# [What you have to do]
Would you please copy every line below that includes the string "will"?

# [Records for processing]
○ ○ ○ ○ ○

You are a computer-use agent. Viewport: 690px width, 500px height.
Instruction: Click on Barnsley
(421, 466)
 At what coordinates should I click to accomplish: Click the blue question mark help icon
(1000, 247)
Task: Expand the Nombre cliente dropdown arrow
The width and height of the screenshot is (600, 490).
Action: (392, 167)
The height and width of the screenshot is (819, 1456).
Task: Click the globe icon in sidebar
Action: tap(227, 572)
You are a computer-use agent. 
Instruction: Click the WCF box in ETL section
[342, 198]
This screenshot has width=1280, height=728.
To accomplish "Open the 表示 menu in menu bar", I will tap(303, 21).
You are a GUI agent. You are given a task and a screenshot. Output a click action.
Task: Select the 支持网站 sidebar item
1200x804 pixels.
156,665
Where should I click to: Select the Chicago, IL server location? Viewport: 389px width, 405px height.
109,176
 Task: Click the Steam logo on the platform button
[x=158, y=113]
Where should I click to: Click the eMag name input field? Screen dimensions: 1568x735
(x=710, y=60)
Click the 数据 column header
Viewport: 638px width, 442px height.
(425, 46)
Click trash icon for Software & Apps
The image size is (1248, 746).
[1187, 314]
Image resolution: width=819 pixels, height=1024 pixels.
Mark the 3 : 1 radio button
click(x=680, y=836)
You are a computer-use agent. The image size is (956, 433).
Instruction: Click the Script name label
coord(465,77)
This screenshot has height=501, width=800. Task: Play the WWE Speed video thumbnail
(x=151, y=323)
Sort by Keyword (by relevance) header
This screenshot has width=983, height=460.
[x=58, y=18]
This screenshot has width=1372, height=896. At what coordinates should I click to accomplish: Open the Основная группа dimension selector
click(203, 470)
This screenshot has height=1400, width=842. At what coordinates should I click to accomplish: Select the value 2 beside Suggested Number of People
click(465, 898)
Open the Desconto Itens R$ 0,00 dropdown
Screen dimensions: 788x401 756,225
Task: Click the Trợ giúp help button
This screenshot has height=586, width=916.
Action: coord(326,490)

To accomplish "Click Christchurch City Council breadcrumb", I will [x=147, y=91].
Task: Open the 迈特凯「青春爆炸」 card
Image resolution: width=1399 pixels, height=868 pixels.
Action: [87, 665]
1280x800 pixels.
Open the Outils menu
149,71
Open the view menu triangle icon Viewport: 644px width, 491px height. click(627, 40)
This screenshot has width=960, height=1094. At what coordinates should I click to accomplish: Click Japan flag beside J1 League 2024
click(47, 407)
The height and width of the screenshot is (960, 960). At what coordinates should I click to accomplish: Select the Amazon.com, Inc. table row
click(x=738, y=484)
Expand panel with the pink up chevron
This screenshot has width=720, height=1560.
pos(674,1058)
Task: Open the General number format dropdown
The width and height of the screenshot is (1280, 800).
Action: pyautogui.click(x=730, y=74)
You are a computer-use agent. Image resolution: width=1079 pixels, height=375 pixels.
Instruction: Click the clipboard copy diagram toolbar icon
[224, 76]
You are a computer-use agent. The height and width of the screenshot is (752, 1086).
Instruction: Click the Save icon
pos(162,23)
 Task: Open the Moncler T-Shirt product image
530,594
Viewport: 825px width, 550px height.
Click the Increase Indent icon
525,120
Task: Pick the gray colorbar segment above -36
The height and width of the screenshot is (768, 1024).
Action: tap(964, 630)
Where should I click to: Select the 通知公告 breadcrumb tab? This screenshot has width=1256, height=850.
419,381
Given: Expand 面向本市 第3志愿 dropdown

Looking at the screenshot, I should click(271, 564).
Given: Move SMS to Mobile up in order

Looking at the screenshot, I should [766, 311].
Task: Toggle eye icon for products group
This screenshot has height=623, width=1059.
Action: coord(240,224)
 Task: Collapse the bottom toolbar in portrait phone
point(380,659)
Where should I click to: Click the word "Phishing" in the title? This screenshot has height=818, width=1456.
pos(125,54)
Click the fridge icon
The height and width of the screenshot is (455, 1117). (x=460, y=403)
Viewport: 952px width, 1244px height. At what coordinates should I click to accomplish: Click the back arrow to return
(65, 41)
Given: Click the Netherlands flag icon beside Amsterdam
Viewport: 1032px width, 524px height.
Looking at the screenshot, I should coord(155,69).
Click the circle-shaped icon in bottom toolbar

○ ○ ○ ○ ○

# [Exercise answer]
To accomplish "Open the 表示 menu in menu bar", I will tap(303, 21).
To accomplish "Click Christchurch City Council breadcrumb", I will [x=147, y=91].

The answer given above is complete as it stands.